2008/05/21

Tuesday, May 20, Books Inc., San Francisco






Tuesday, May 20, Books Inc., San Francisco

After rehearsing for this coming Thursday’s show, I had a couple drinks at daddy’s, then the 2 for 1 at Midnight Sun, equaling five, sinking disdainfully into more self-hatred, smoldering at the hideous face of Adam Sandler illuminated on giant screens just above me. Finding my way eventually into Books Inc., whereupon I eagerly listened to author Alistair McCartney reading from his first novel. I sat in a folding chair and watched quietly as faggot after faggot not altogether quietly snickered at me for apparently stinking of vodka. “I’d like to know what the hell they were all douching with!”

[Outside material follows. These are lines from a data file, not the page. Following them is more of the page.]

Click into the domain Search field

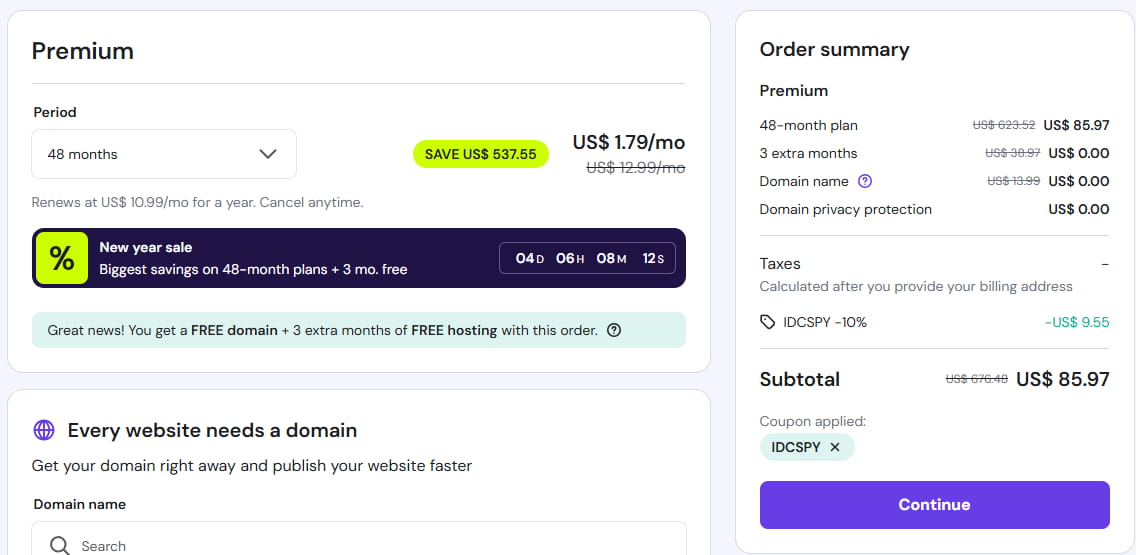[370, 545]
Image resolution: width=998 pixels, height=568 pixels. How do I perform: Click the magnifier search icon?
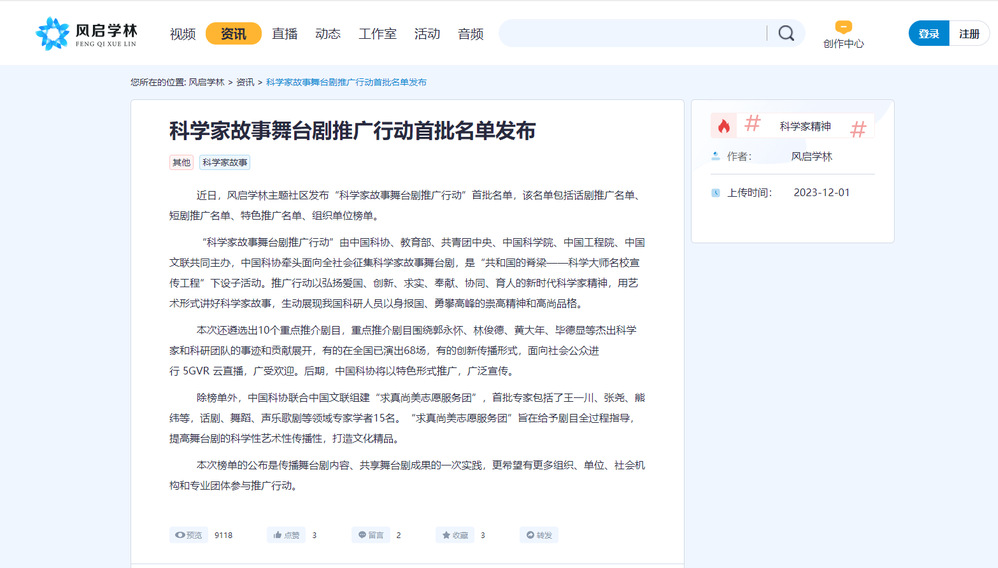tap(786, 33)
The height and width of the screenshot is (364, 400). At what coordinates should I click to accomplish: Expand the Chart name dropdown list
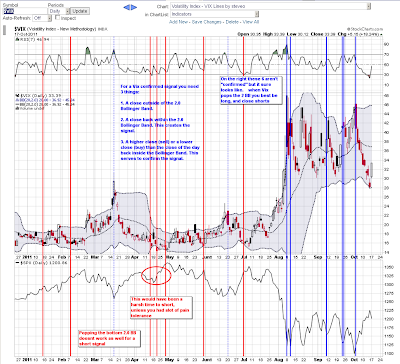pos(271,6)
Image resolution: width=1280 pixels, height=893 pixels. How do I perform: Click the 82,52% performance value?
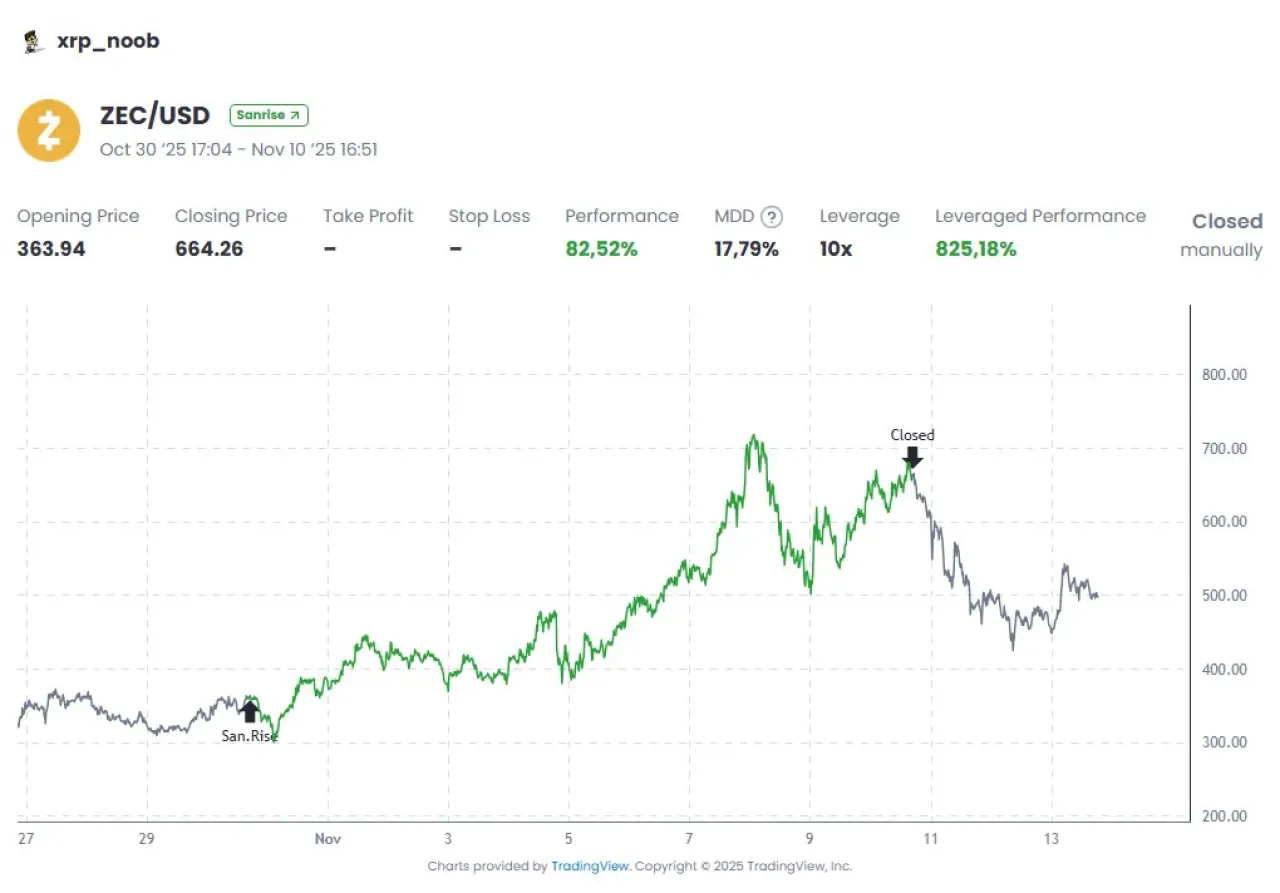(601, 250)
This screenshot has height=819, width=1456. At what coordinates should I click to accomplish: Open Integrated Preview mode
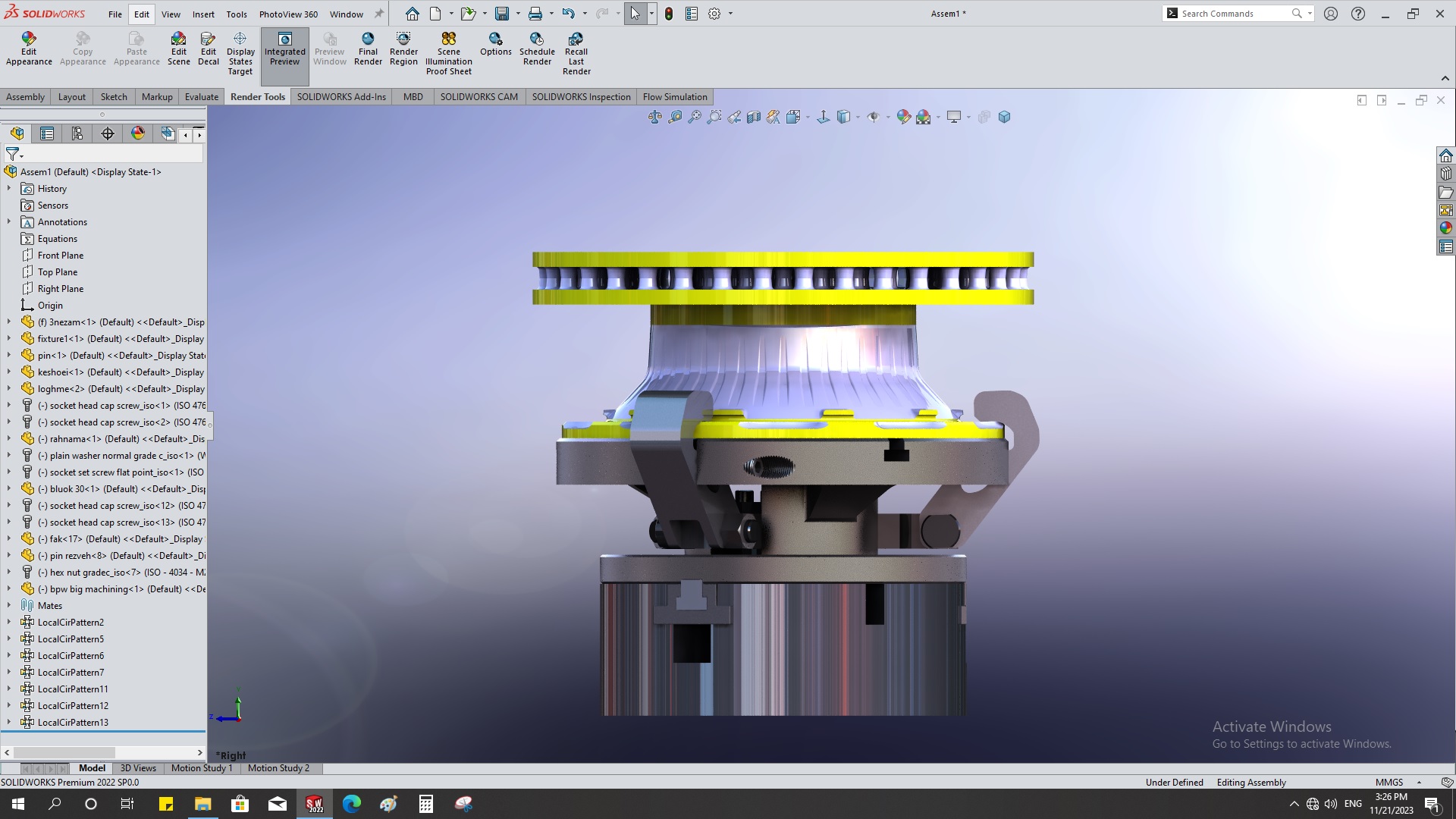click(285, 49)
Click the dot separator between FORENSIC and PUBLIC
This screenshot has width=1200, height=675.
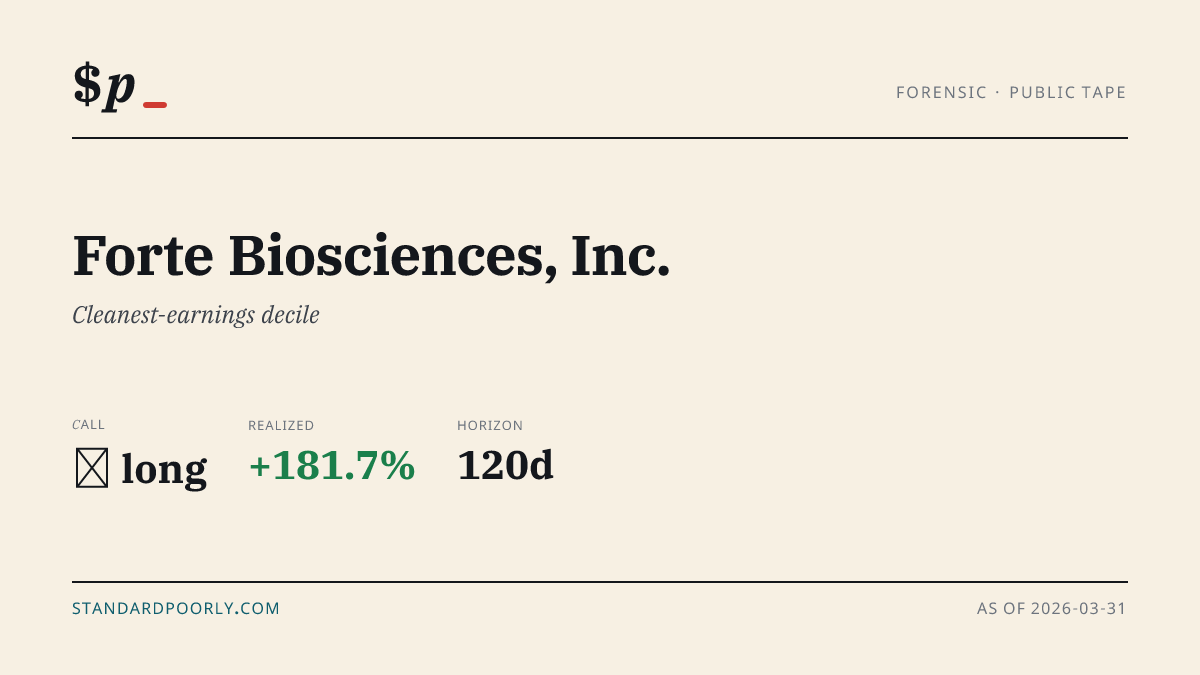tap(998, 93)
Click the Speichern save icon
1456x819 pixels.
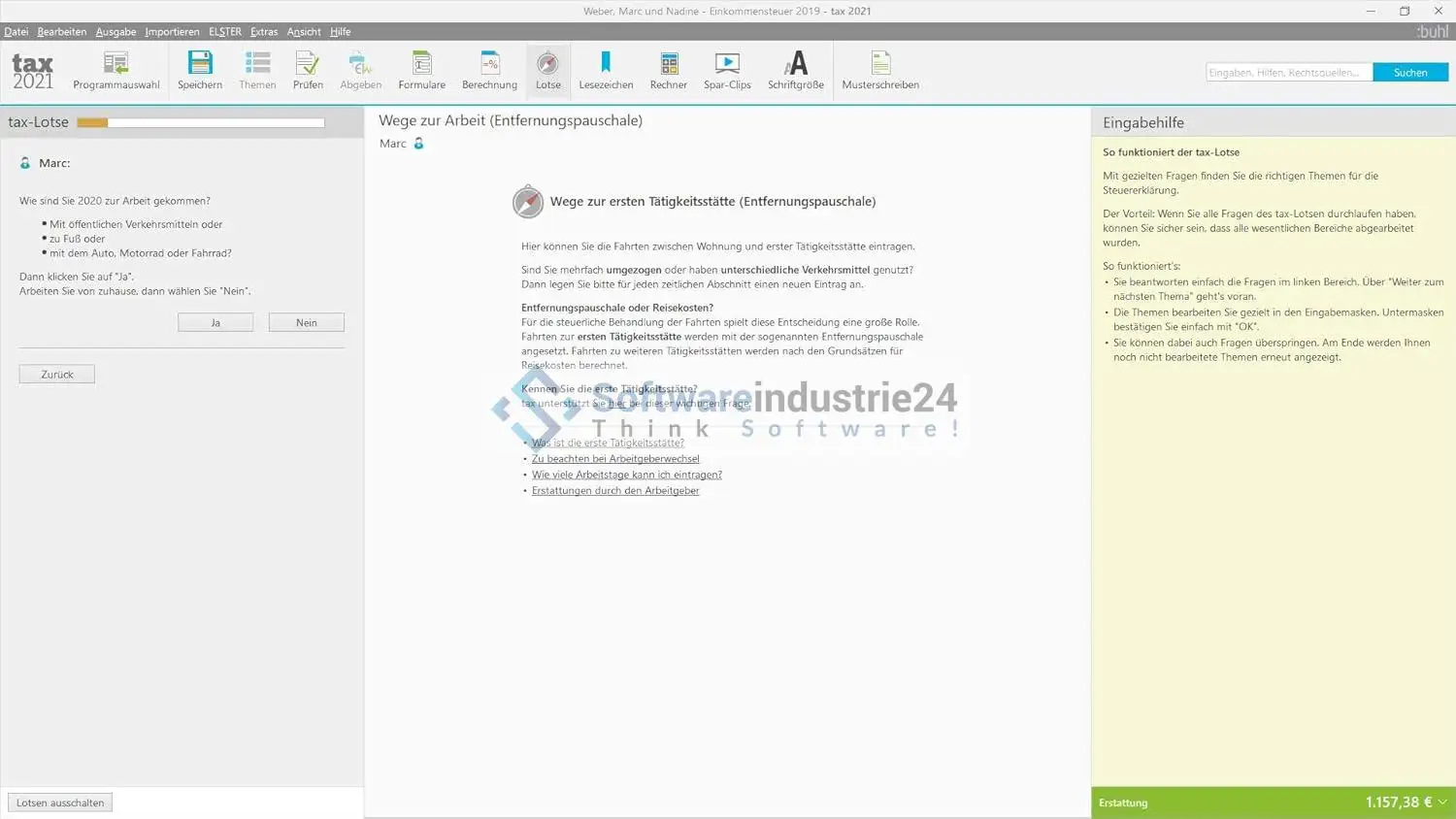point(200,71)
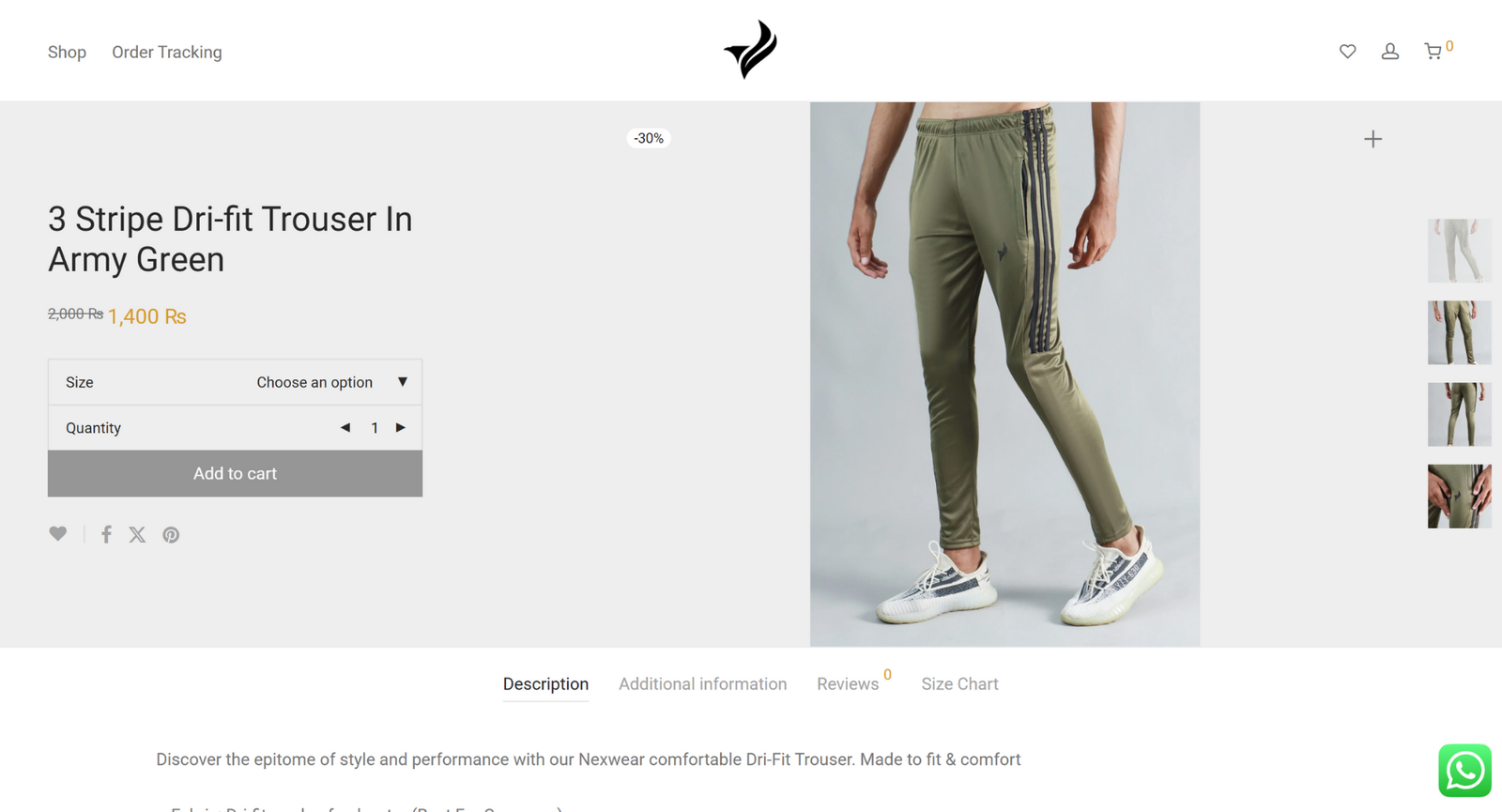
Task: Share product on Pinterest
Action: pyautogui.click(x=171, y=534)
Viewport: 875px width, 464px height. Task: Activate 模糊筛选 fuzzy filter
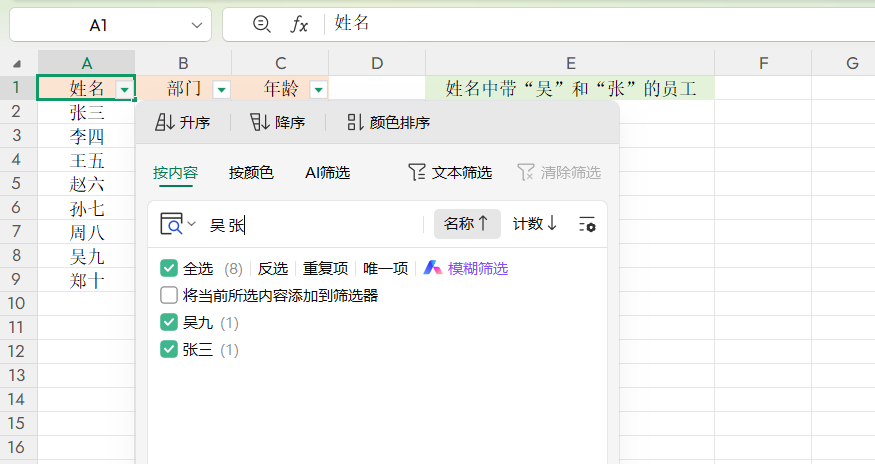[466, 268]
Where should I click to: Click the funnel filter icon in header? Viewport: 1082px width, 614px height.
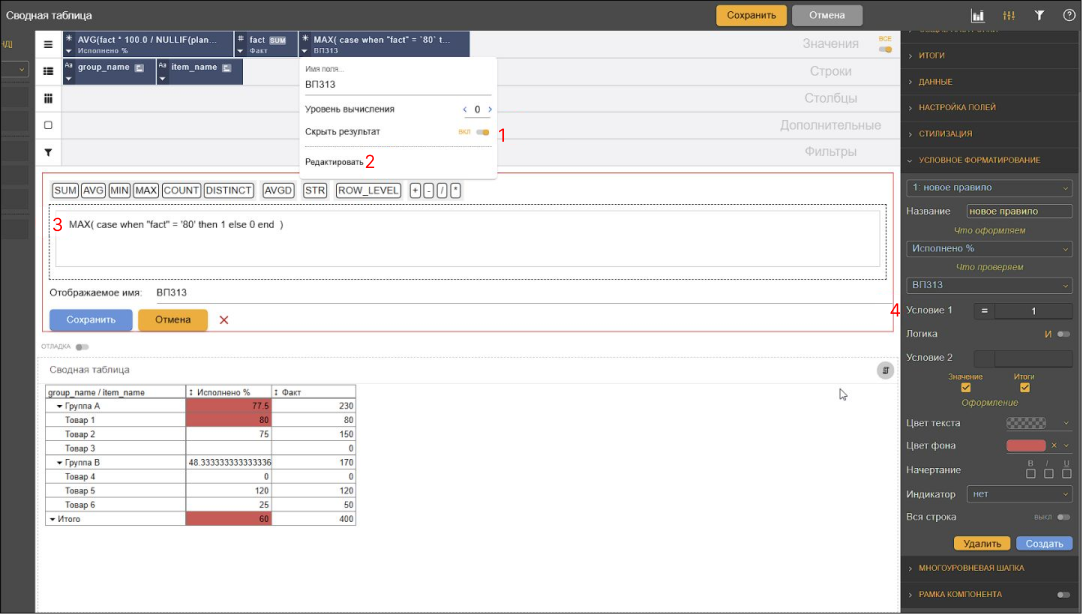click(1039, 15)
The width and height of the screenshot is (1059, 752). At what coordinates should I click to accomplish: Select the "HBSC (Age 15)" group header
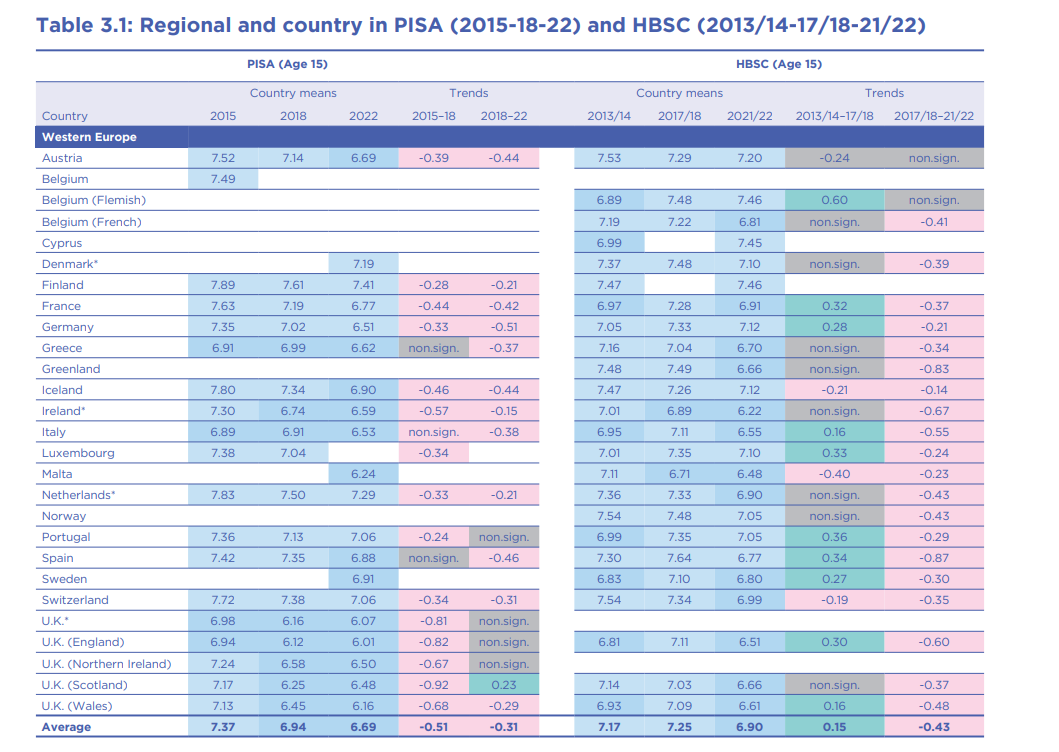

http://www.myspace.com/alistairmccartney

Apparently, our young Mr. McCartney, Alistair, (not to be confused with his make believe nemesis, also Beatle, McCartney, Paul, and referred to with no small amount of enmity and spleen under the letter “M”.) was quite the young obsessive, hunkering over many a volume of The World Book Encyclopedia , a young boy in his native Perth, Western Australia, imagining far too much, stoking the fires of his own horrid pessimism and putrid sexuality
You just don’t know if he’s yankin’ ya, gankin’ ya, or just plain making shit up. He is clearly no stranger to the fine art of exaggeration or embellishment.
Alistair McCartney’s first novel, The End of The World Book, is an encyclopedic romp through the author’s faggoty and often beguiling memory, intertwining fiction, memoir and even some cultural history. For instance, and beginning alphabetically with the letter A, which stands for Adelaide, the author’s mother’s hometown, wherein occurred the murder spree of young boys whose bodies are discovered in champagne crates, or the letter “M” for Macramé, “The most significant art form of the decade known as the 1970’s, was undoubtedly macramé, that coarse lacework produced by weaving cords into a pattern.”
Layered like a prose poem, cleverly obsessive and foreboding, it’s been called an alphabetical guide to the apocalypse. From Kafka, Franz to Krueger, Freddy, McCartney meanders through history, antiquity and the very near future, stopping now and then to perversely look up the pant leg of a particularly hairy uncle or to admire the sunburn lines left by a hooligan’s wife beater.
He’s not from San Francisco, although he lives in Los Angeles with his partner artist Tim Miller, so not a lot of sense in regards as to why I’m writing about him for World Famous in San Francisco. I just wanted to give a shout out to independent bookstores in our fair city.